┌─ DATA PROVIDED

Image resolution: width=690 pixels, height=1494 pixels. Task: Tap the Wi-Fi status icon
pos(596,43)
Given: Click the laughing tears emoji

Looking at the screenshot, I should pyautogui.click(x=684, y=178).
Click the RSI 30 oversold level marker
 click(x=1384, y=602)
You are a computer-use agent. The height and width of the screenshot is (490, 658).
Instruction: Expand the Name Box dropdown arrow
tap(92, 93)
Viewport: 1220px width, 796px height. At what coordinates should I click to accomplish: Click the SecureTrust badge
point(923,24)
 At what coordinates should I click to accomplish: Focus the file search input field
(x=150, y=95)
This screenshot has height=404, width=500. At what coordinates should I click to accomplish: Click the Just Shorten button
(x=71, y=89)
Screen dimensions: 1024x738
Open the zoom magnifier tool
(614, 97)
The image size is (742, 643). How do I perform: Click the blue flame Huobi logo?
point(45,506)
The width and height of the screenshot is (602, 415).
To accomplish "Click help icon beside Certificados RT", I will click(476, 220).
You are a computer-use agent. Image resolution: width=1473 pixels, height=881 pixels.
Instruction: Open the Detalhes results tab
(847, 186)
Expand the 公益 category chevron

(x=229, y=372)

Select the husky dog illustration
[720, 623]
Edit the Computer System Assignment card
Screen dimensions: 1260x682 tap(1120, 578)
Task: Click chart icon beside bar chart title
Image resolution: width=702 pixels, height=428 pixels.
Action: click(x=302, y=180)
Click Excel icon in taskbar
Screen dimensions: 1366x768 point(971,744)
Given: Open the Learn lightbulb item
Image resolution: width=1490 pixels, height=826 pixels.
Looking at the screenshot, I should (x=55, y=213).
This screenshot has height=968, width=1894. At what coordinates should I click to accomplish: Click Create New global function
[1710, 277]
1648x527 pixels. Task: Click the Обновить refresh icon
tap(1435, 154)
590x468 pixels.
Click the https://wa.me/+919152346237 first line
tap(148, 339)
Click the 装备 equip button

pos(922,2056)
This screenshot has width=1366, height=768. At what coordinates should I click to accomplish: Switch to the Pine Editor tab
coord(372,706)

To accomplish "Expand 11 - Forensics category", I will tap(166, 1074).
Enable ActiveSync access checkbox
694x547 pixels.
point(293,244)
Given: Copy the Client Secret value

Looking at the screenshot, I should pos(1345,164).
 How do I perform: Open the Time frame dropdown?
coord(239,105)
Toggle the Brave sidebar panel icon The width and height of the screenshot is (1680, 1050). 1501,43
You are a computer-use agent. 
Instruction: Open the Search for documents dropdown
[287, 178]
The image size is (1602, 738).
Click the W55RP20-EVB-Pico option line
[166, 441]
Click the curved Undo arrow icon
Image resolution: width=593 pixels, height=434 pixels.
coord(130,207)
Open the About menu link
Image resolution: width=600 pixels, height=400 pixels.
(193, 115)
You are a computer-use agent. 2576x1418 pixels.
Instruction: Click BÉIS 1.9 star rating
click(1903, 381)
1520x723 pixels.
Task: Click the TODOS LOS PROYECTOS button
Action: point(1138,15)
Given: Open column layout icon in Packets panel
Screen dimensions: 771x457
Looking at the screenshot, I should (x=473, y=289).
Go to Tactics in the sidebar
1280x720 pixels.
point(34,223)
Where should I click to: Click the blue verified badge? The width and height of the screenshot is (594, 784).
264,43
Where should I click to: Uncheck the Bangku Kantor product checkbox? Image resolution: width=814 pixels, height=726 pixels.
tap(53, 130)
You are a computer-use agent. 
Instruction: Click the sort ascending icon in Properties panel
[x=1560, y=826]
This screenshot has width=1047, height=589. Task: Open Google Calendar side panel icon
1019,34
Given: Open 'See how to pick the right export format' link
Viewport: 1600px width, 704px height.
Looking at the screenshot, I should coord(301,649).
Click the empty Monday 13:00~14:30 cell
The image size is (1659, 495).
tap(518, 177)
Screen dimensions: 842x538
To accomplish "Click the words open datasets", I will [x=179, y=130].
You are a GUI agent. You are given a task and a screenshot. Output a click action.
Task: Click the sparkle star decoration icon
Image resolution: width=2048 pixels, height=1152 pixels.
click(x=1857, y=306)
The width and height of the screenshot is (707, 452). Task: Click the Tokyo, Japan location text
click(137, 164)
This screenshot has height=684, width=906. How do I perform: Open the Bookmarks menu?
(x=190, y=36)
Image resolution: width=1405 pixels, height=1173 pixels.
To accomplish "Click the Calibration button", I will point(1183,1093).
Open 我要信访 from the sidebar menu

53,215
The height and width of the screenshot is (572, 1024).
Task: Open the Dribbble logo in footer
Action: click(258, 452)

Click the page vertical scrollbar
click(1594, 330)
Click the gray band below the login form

└─

* [ACTION ITEM] Print the full listing verbatim. Leave nothing out.

* [REPLY TO THE EXERCISE]
Image resolution: width=690 pixels, height=1494 pixels. Task: Tap the Wi-Fi status icon
pos(596,43)
Given: Click the laughing tears emoji

Looking at the screenshot, I should pyautogui.click(x=684, y=178).
Click the RSI 30 oversold level marker
 click(x=1384, y=602)
You are a computer-use agent. The height and width of the screenshot is (490, 658).
Instruction: Expand the Name Box dropdown arrow
tap(92, 93)
Viewport: 1220px width, 796px height. At what coordinates should I click to accomplish: Click the SecureTrust badge
point(923,24)
 At what coordinates should I click to accomplish: Focus the file search input field
(x=150, y=95)
This screenshot has height=404, width=500. At what coordinates should I click to accomplish: Click the Just Shorten button
(x=71, y=89)
Screen dimensions: 1024x738
Open the zoom magnifier tool
(614, 97)
The image size is (742, 643). How do I perform: Click the blue flame Huobi logo?
point(45,506)
The width and height of the screenshot is (602, 415).
To accomplish "Click help icon beside Certificados RT", I will click(476, 220).
You are a computer-use agent. Image resolution: width=1473 pixels, height=881 pixels.
Instruction: Open the Detalhes results tab
(847, 186)
Expand the 公益 category chevron

(x=229, y=372)

Select the husky dog illustration
[720, 623]
Edit the Computer System Assignment card
Screen dimensions: 1260x682 tap(1120, 578)
Task: Click chart icon beside bar chart title
Image resolution: width=702 pixels, height=428 pixels.
Action: click(x=302, y=180)
Click Excel icon in taskbar
Screen dimensions: 1366x768 point(971,744)
Given: Open the Learn lightbulb item
Image resolution: width=1490 pixels, height=826 pixels.
Looking at the screenshot, I should (x=55, y=213).
This screenshot has height=968, width=1894. At what coordinates should I click to accomplish: Click Create New global function
[1710, 277]
1648x527 pixels. Task: Click the Обновить refresh icon
tap(1435, 154)
590x468 pixels.
Click the https://wa.me/+919152346237 first line
tap(148, 339)
Click the 装备 equip button

pos(922,2056)
This screenshot has width=1366, height=768. At what coordinates should I click to accomplish: Switch to the Pine Editor tab
coord(372,706)

To accomplish "Expand 11 - Forensics category", I will tap(166, 1074).
Enable ActiveSync access checkbox
694x547 pixels.
point(293,244)
Given: Copy the Client Secret value

Looking at the screenshot, I should pos(1345,164).
 How do I perform: Open the Time frame dropdown?
coord(239,105)
Toggle the Brave sidebar panel icon The width and height of the screenshot is (1680, 1050). 1501,43
You are a computer-use agent. 
Instruction: Open the Search for documents dropdown
[287, 178]
The image size is (1602, 738).
Click the W55RP20-EVB-Pico option line
[166, 441]
Click the curved Undo arrow icon
Image resolution: width=593 pixels, height=434 pixels.
coord(130,207)
Open the About menu link
Image resolution: width=600 pixels, height=400 pixels.
(193, 115)
You are a computer-use agent. 2576x1418 pixels.
Instruction: Click BÉIS 1.9 star rating
click(1903, 381)
1520x723 pixels.
Task: Click the TODOS LOS PROYECTOS button
Action: point(1138,15)
Given: Open column layout icon in Packets panel
Screen dimensions: 771x457
Looking at the screenshot, I should (x=473, y=289).
Go to Tactics in the sidebar
1280x720 pixels.
point(34,223)
Where should I click to: Click the blue verified badge? The width and height of the screenshot is (594, 784).
264,43
Where should I click to: Uncheck the Bangku Kantor product checkbox? Image resolution: width=814 pixels, height=726 pixels.
tap(53, 130)
You are a computer-use agent. 
Instruction: Click the sort ascending icon in Properties panel
[x=1560, y=826]
This screenshot has width=1047, height=589. Task: Open Google Calendar side panel icon
1019,34
Given: Open 'See how to pick the right export format' link
Viewport: 1600px width, 704px height.
Looking at the screenshot, I should coord(301,649).
Click the empty Monday 13:00~14:30 cell
The image size is (1659, 495).
tap(518, 177)
Screen dimensions: 842x538
To accomplish "Click the words open datasets", I will [x=179, y=130].
You are a GUI agent. You are given a task and a screenshot. Output a click action.
Task: Click the sparkle star decoration icon
Image resolution: width=2048 pixels, height=1152 pixels.
click(x=1857, y=306)
The width and height of the screenshot is (707, 452). Task: Click the Tokyo, Japan location text
click(137, 164)
This screenshot has height=684, width=906. How do I perform: Open the Bookmarks menu?
(x=190, y=36)
Image resolution: width=1405 pixels, height=1173 pixels.
To accomplish "Click the Calibration button", I will point(1183,1093).
Open 我要信访 from the sidebar menu

53,215
The height and width of the screenshot is (572, 1024).
Task: Open the Dribbble logo in footer
Action: click(258, 452)

Click the page vertical scrollbar
click(1594, 330)
Click the gray band below the login form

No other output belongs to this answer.